Re: [css-logical-properties] the 'inline-{start,end}' values for 'float' and 'clear'

> On 05 Nov 2015, at 09:59, L. David Baron <dbaron@dbaron.org> wrote:
> 
> On Wednesday 2015-11-04 16:27 -0800, Tab Atkins Jr. wrote:
>> It's not a corner case.  All the *examples* have full-width elements
>> being floated up or down, but that's irrelevant; in practice, a lot of
>> top/bottom floats will be shrinkwrapped or otherwise sized to
>> something other than 100%. Horizontal positioning is a requirement
>> *now*.
> 
> But even if they might not be full width doesn't mean that the
> inline content flows around them on both sides.  It still seems like
> there's a difference between "float to the top, place on the left
> side, and have text flow underneath but not to the right" and "float
> to the left, place on the top side, and have text flow on the right
> but not underneath", even though both are top-left corner.  And
> there's also the third option of wrapping on both sides.

And we have more variants to handle when you consider multiple floats
being floated to the same place, and the way they should avoid each
other (maybe it's an orthogonal property, maybe not).

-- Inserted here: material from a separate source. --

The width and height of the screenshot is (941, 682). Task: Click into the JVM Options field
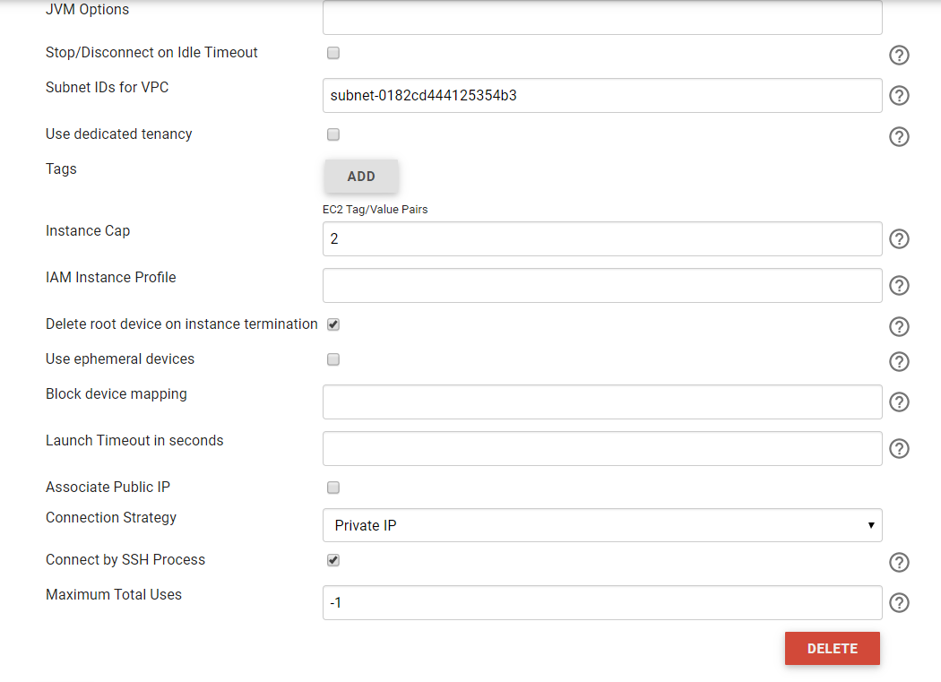[x=601, y=17]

Also, the fact that you may want to say:
- float to the top left of a left page
- float to the bottom right of the last column
- etc

The current page float spec has a simple model that does not
cover all use cases (far from it), but covers a number of basic
ones. It uses inline/block-start/end. If we find that
the extended model should use start and end, that's easy to add,
but I am not sure the reverse is true.

So I would prefer that we either keep inline/block-start/end
for now, or have a the full discussion of what the "full 2d"
model for page floats actually is, and whether the
background-position like syntax is appropriate to deal with it.
Maybe it is, but that's hard for me to tell without more details.